Sin embargo, la presencia de una estructura nuclear así simple pone de manifiesto cómo los detalles, la carne que envuelve los huesos, son todo menos que simples de descifrar. No entendemos aquí la sola traducción en unas palabras secas del significado de ciertos elementos fílmicos en relación al contexto interno, sino también la presencia de la forma del director (y guionista) en tanto sujeto activo: si algo vemos (o leemos, ya que de un guion se trata) en Ronnie Rocket, esto puede remontarse a un valor simbólico profundo o, lo cual no es de desdeñarse, a una voluntad estética por parte de Lynch. Proposición más simple: si hay algo, quizás este se deba a que Lynch simplemente nos está contando sus sueños, confundiendo y entremezclando el texto fílmico canónico con la creación artística individual, la presencia de un “yo” que quiere hablar de sí, y nada más.

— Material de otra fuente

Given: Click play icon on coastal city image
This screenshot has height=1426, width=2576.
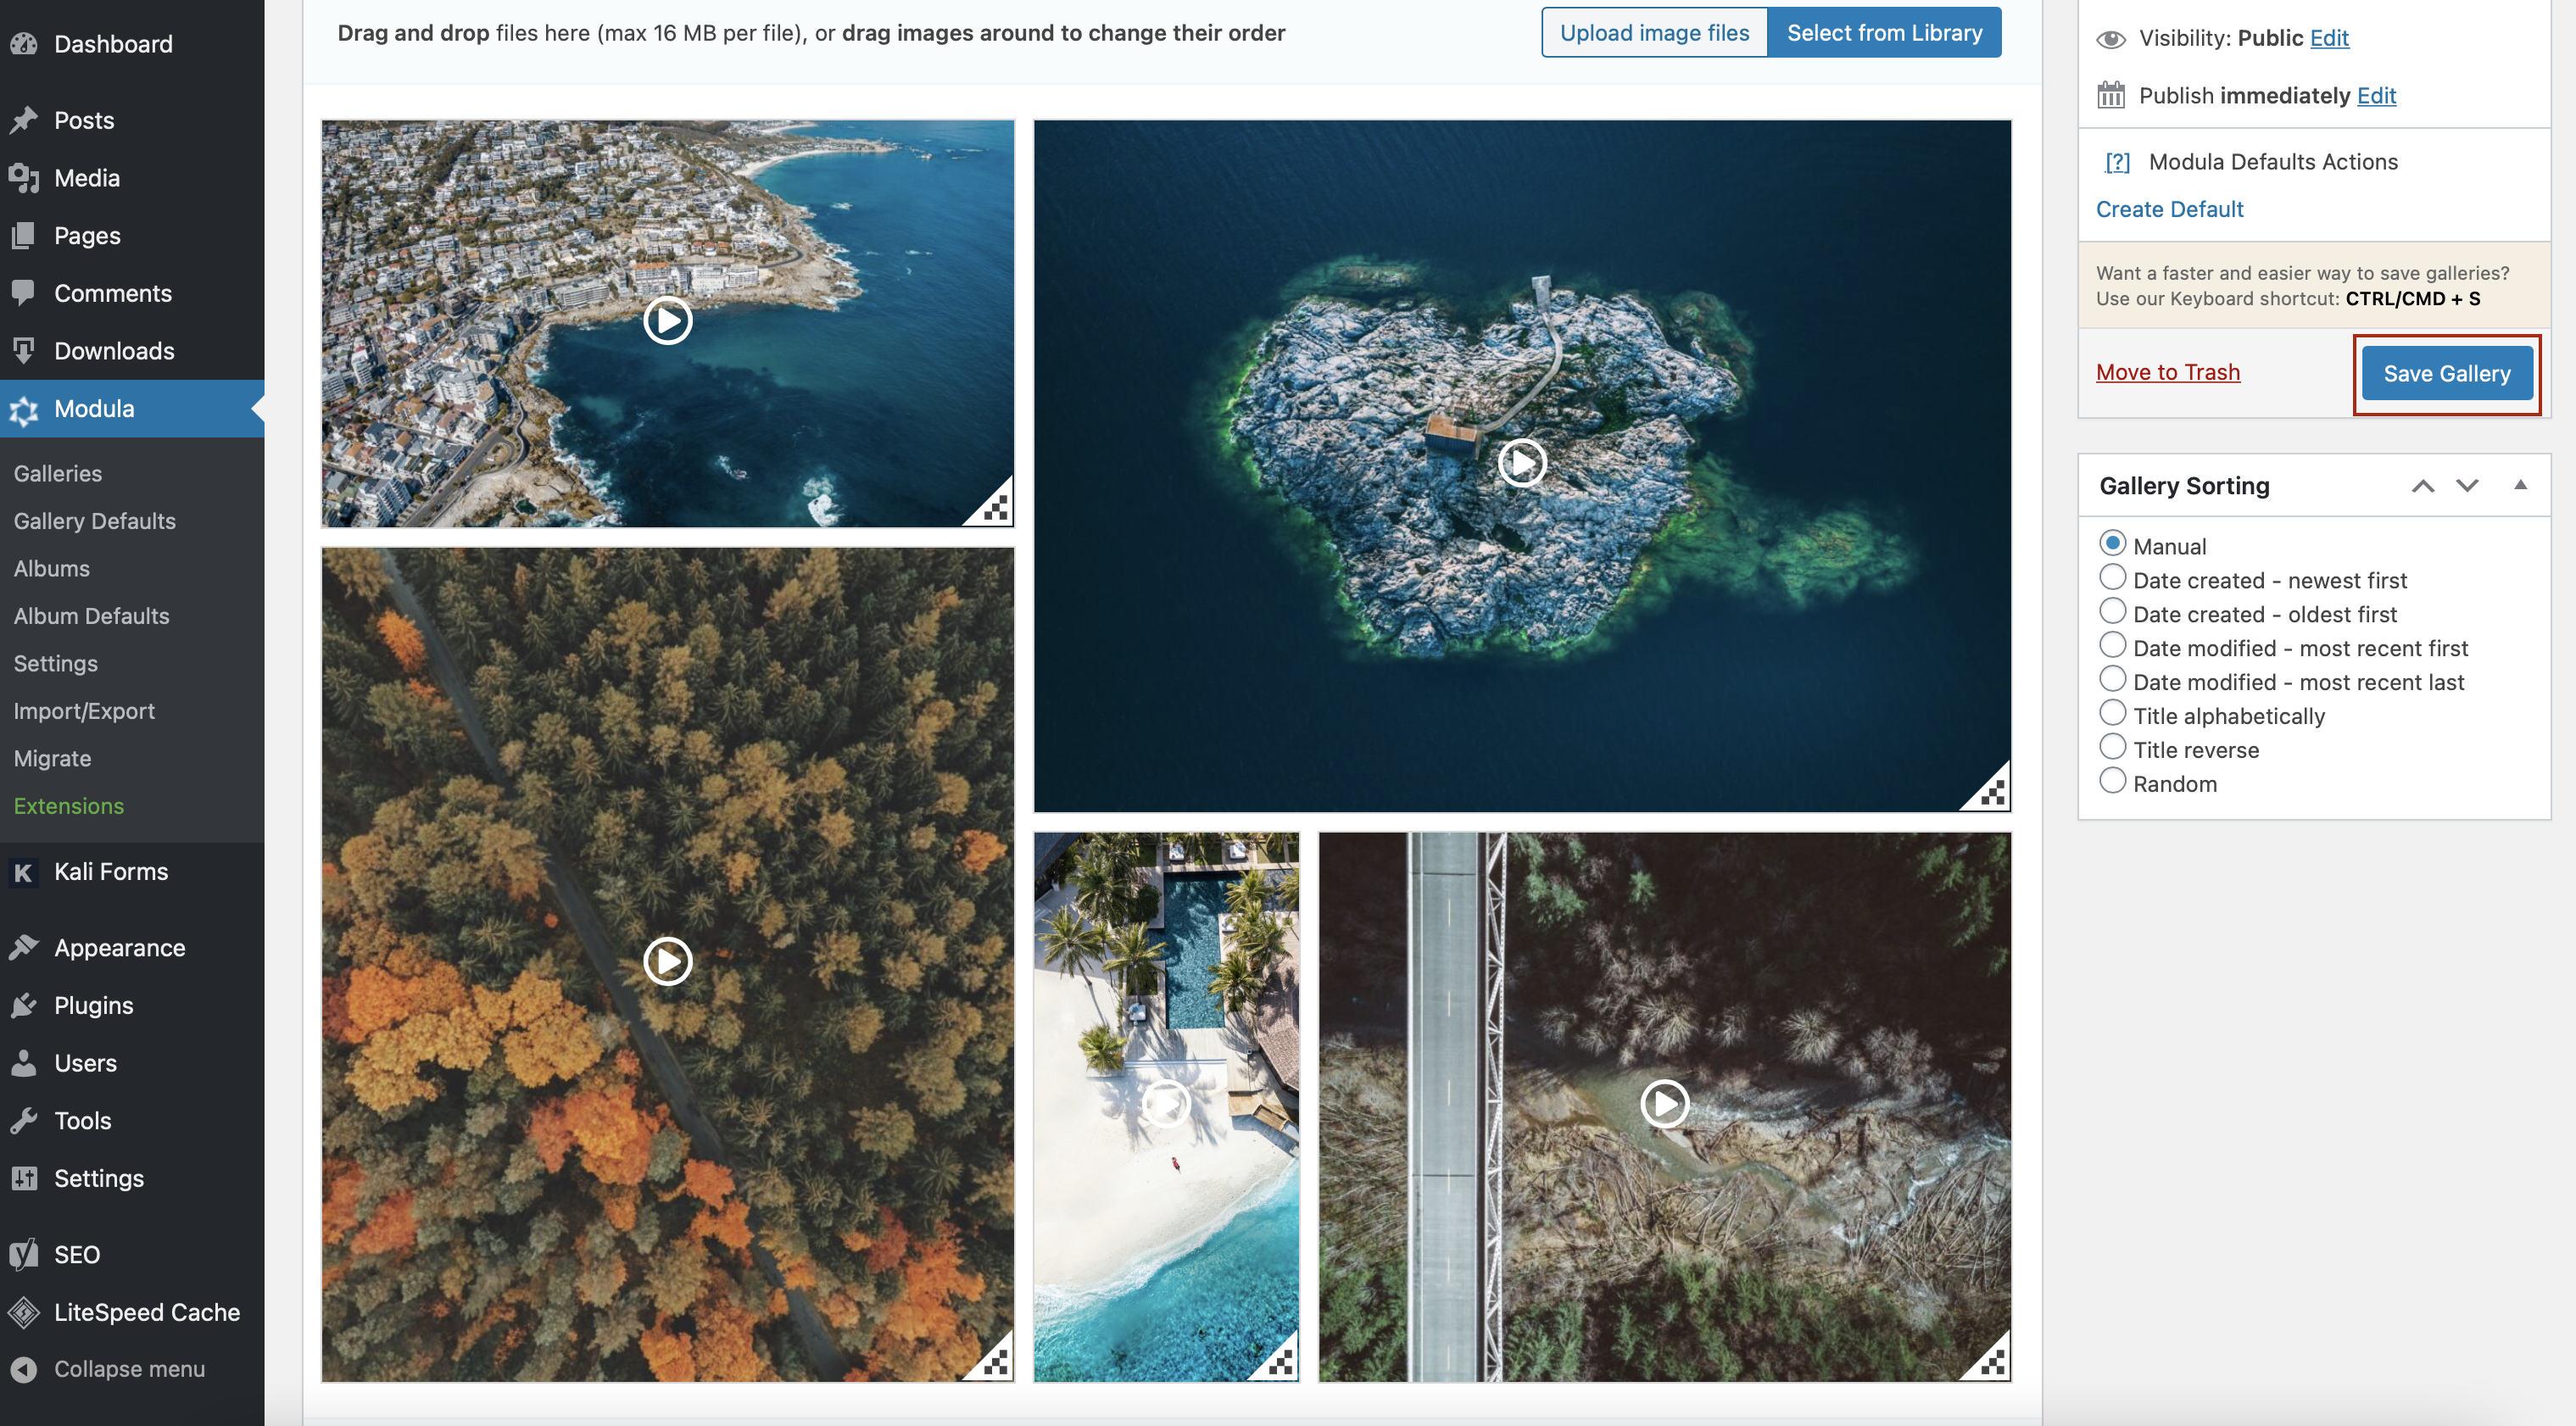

El guion del director norteamericano, con sus dobles mundos que se entremezclan, supone así una serie de lecturas diferentes, a veces hasta inconcluyentes (pero no por esto menos interesantes), que forman la complejidad de toda la arquitectura existente del filme en tanto producto y no solo texto. Resulta interesante la lectura, porque nos lleva a una dimensión diferente y, sobre todo, porque nos invita a acceder a un mundo que nos está prohibido: Ronnie Rocket funciona como guion porque revela su improbable caos, la imposibilidad de visualizar la obra ya que se resalta la importancia de la fantasía del director.

El hecho de que leer no sea bastante, acto este que al final nos resulta manco, nos prepara para que el resultado final se materialice en la gana de ver el producto final, completo, ya que lo visual tiene una importancia por nada secundaria en la lectura global de lo que nos es presentado. El guion nos ayuda a acercarnos a un mundo inexistente, demostración de que no siempre lo onírico puede traspasar al mundo real; esta visión fantasmal no es la dicotomía que encontramos en los dos mundos de Ronnie Rocket, sino el darse cuenta de que no todos los proyectos acaban en la pantalla. Si un día Lynch decidirá acceder a las plegarias de un “yo” suyo más joven, el producto final tendrá que pasar por unas variaciones que podrían poner en peligro la estructura inicial (Lynch mismo parece rechazar cualquier idea de rodar el guion, ya que el mundo contemporáneo no le parece apto para su visión estética, demasiado diferente de aquella situación contextual de los años setenta y ochenta). Necesaria, entonces es la lectura, lo que nos transforma en visitantes de otros mundos que nacieron y que nunca lograron vivir fuera de las hojas blancas.